Normal Costing vs. Actual Costing

Instructor: James Walsh

M.B.A. Veteran Business and Economics teacher at a number of community colleges and in the for profit sector.

Both actual and normal costing methods use actual amounts for direct material and labor costs. The difference is in how the overhead is allocated to each item produced. This lesson will walk you through an example to illustrate both methods.

The Production Process

Fred runs a furniture manufacturing facility in the southern US. He is trying to get a better handle on his production costs. The three cost components of making furniture are:

  1. Direct Materials cost, which is the cost of the wood, cloth, screws and miscellaneous attachments used to make the furniture.
  2. Direct Labor cost, which is the amount of wages he pays his employees to make the furniture.
  3. Overhead, which is the cost of all the other expenses that need to be paid to keep the factory running. That expense includes light and heat bills, security, janitorial, air conditioning and his own salary, plus that of the plant supervisors. That can sure add up to a lot!

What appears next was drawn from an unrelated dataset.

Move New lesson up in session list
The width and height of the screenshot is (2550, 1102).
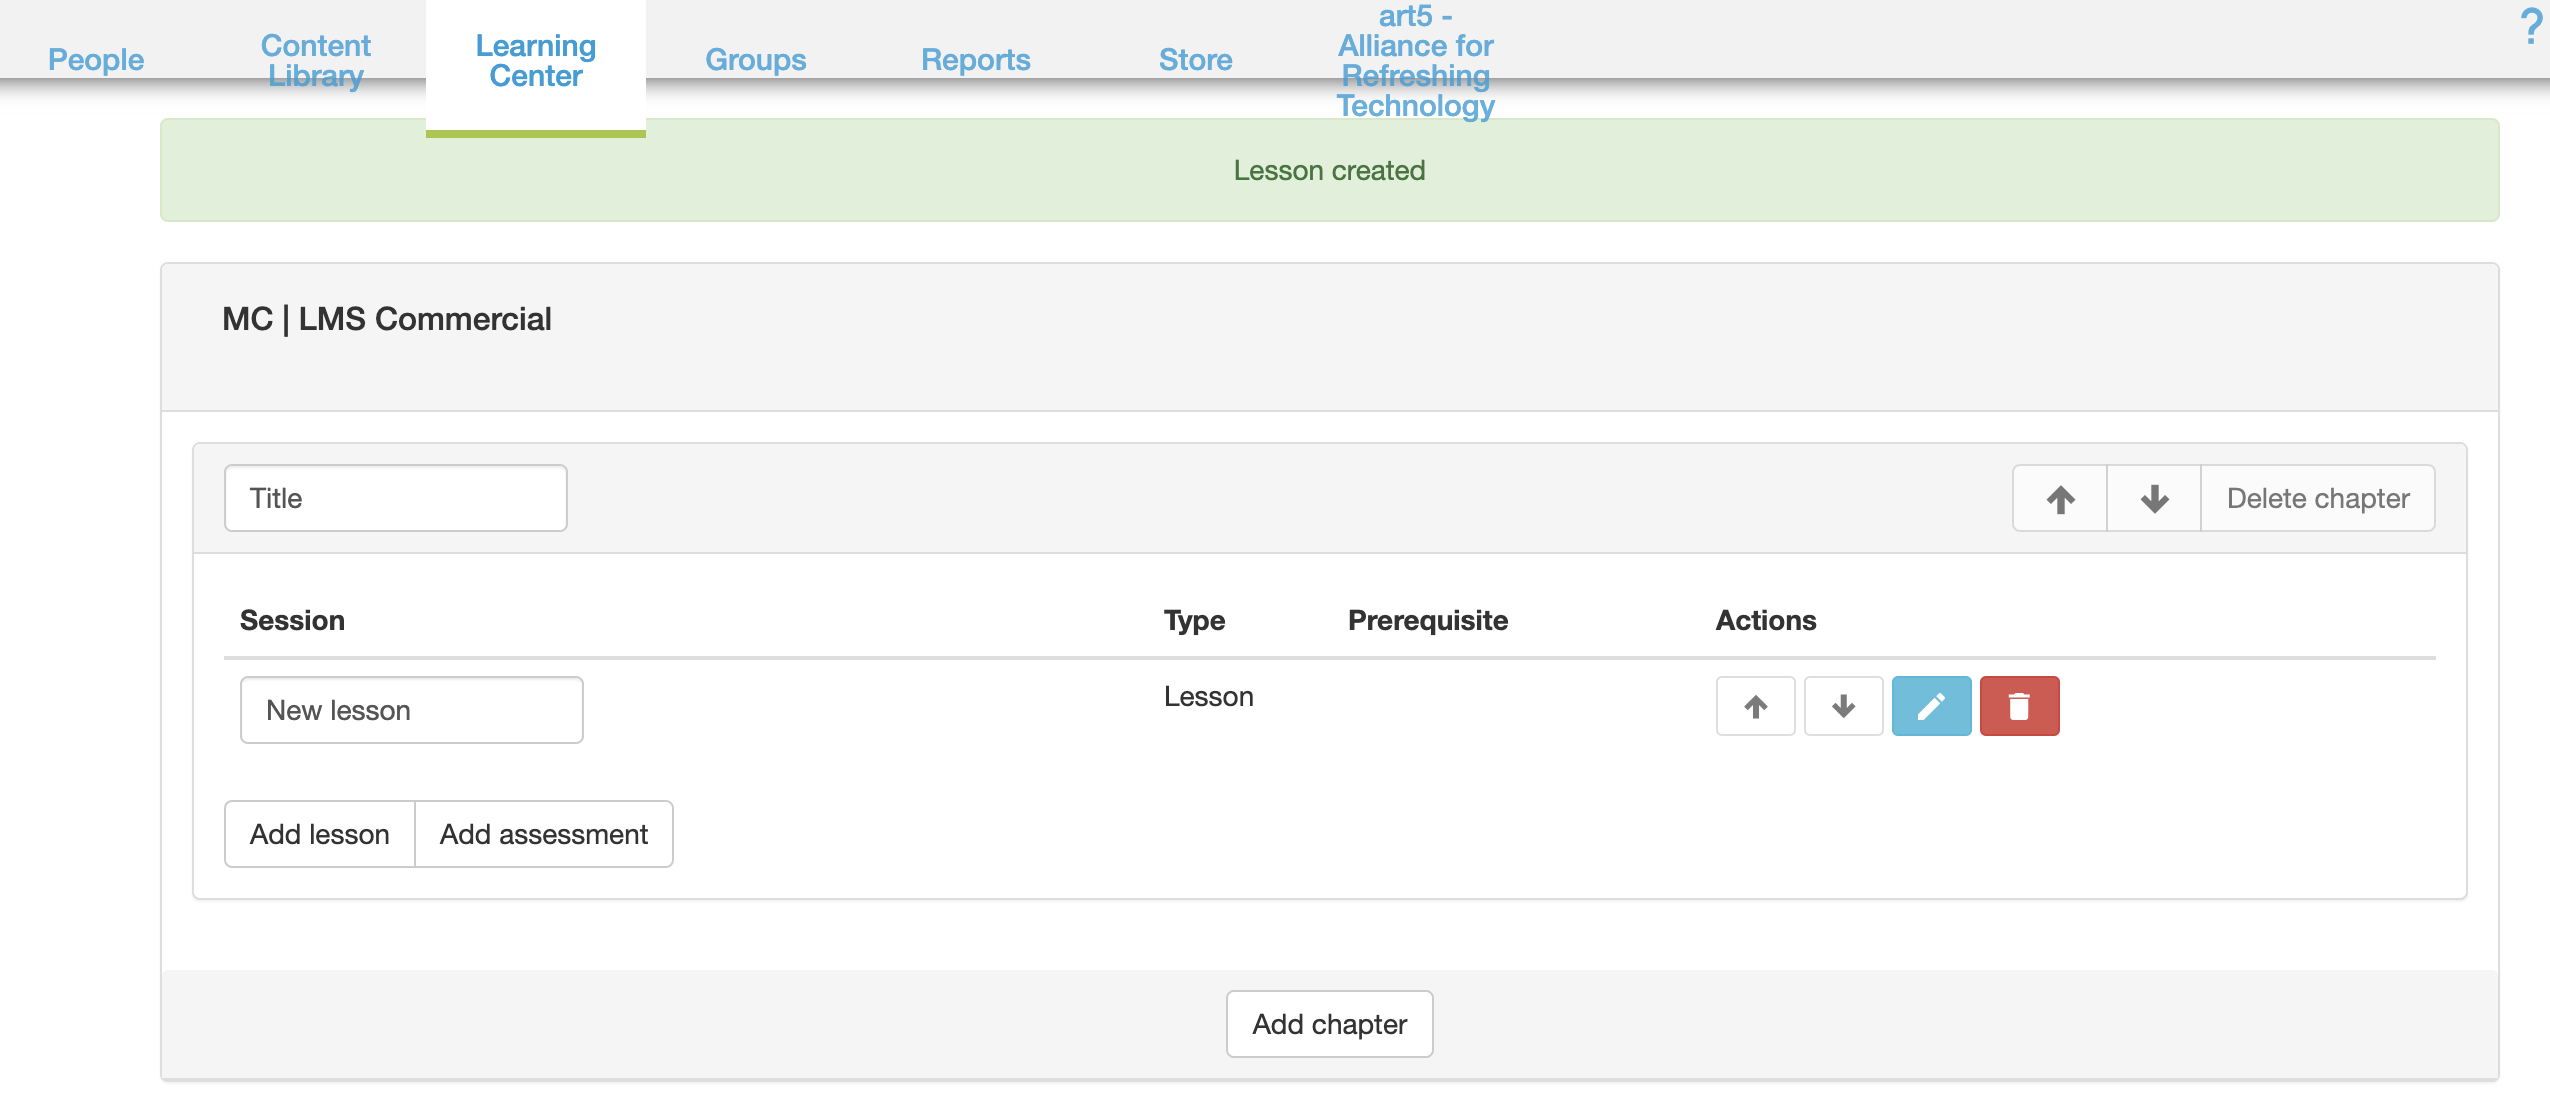(1755, 706)
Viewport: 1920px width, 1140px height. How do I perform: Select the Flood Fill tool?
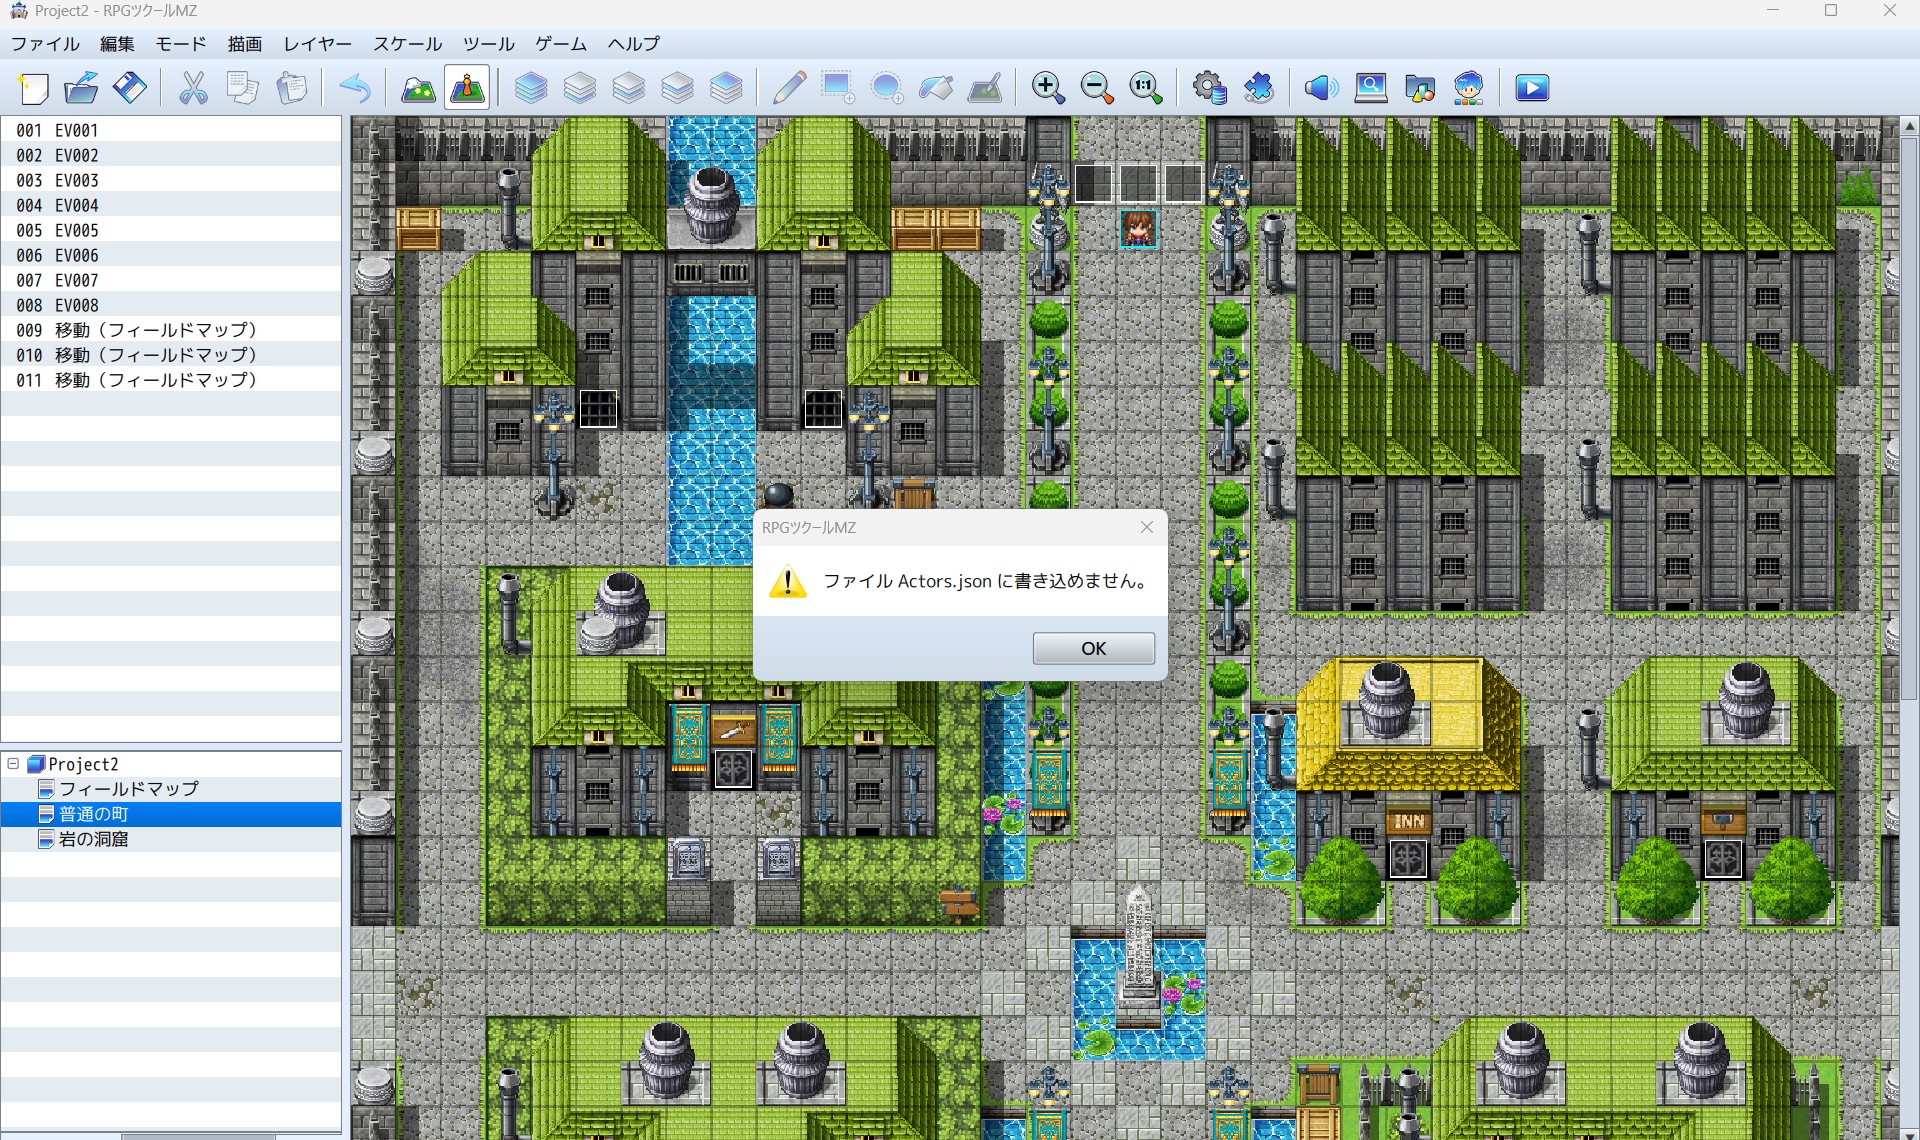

The process of costing attaches these costs to items of furniture so that Fred knows exactly what it cost to make them. He needs this information so he can decide on a fair price to charge customers, as well as prepare accurate financial statements.

Let's cost out one of Fred's everyday furniture sets under both methods and see how they differ.

This table and chairs set costs different amounts to make, depending on the costing method.
Table and chairs

Actual Costing

Fred started out using actual costing when his business was small. Actual costing uses actual amounts for the direct materials and labor. Fred has no problem with that since those amounts vary based on actual work done. He allocates the overhead to products based on current information for each overhead item. So if his overhead totaled $45,000 and his shop crew worked 3,000 hours, he would allocate $45,000 / 3,000 or $15 per labor hour worked to each piece of furniture to cover the overhead. That is his overhead allocation rate. His actual cost to produce a piece of furniture is:

Actual cost = Direct Materials cost + Direct Labor cost + Allocated Overhead (labor hours * actual overhead allocation rate).

Fred's bestselling table and chairs set uses $125 worth of materials and 3 direct labor hours to assemble at a cost of $25 per hour. His actual cost for making the table and chairs is $125 + (3 *$25) + (3*$15) = $245.

Problems with Actual Costing

While what he did looks okay, Fred knows there will be problems. He knows that his monthly overhead can change a lot from month to month. His summer air conditioning bills cause it to go way up and that will increase his actual overhead rate quite a bit. Fred knows that will make his costs rise and he really can't charge his customers more in the summer just because they use a lot of air conditioning! He also knows that if he uses actual costing in his financial statements that his income will look like a roller coaster from month to month because of changes in overhead. He wonders what he can do to smooth things out.